Aunque las cifras exactas del trimestre no se han detallado, el informe de Seraphim apunta a que la tendencia es sólida y que el interés no parece ser una moda pasajera. La combinación de costes de lanzamiento cada vez más bajos, avances tecnológicos y casos de uso comerciales reales está convenciendo a los inversores de que el espacio es un negocio con recorrido.
Con SpaceX ya cotizando y otras empresas del sector preparando sus propios saltos al parqué, el ecosistema espacial vive un momento dulce. La pregunta ahora es si esta fiebre inversora logrará sostener las valoraciones cuando las empresas tengan que demostrar que pueden generar ingresos recurrentes y no solo ilusión.
El análisis de Salseo
- La salida a bolsa de SpaceX no solo ha sido un éxito en sí misma, sino que ha funcionado como un 'efecto llamada' para el resto del sector: los inversores que se perdieron esa oportunidad buscan ahora otras empresas espaciales con potencial, lo que infla las valoraciones de todo el ecosistema.

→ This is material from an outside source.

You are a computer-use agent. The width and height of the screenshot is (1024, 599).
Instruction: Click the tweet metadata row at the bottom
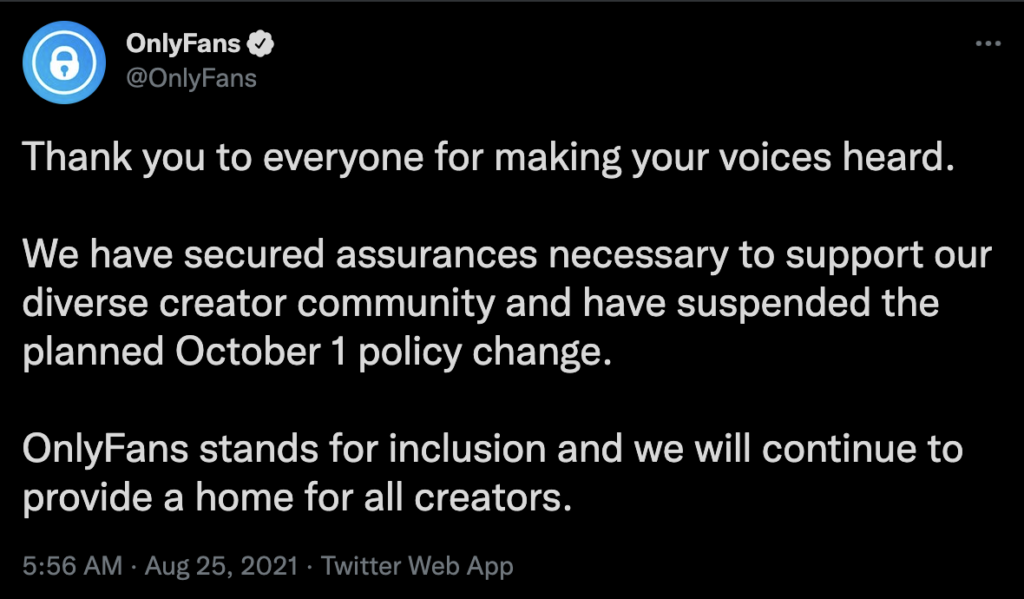[x=270, y=565]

- El dato de inversión cercana a récords sugiere que el mercado está valorando el espacio como una industria en fase de expansión, similar a lo que ocurrió con internet en los años 90. El riesgo es que muchas startups aún no tienen modelos de negocio probados y podrían quemar caja sin llegar a ser rentables.
- Conviene vigilar los próximos trimestres: si la inversión se mantiene alta pero los ingresos de estas empresas no crecen al mismo ritmo, podríamos ver una corrección. El verdadero test será cuando las compañías que han recibido financiación tengan que mostrar resultados comerciales, no solo hitos técnicos.
- Para el inversor particular, la noticia confirma que el espacio ya no es un nicho exótico, pero también advierte de que la euforia puede llevar a valoraciones exageradas. La clave estará en distinguir las empresas con contratos y clientes reales de las que solo viven del relato.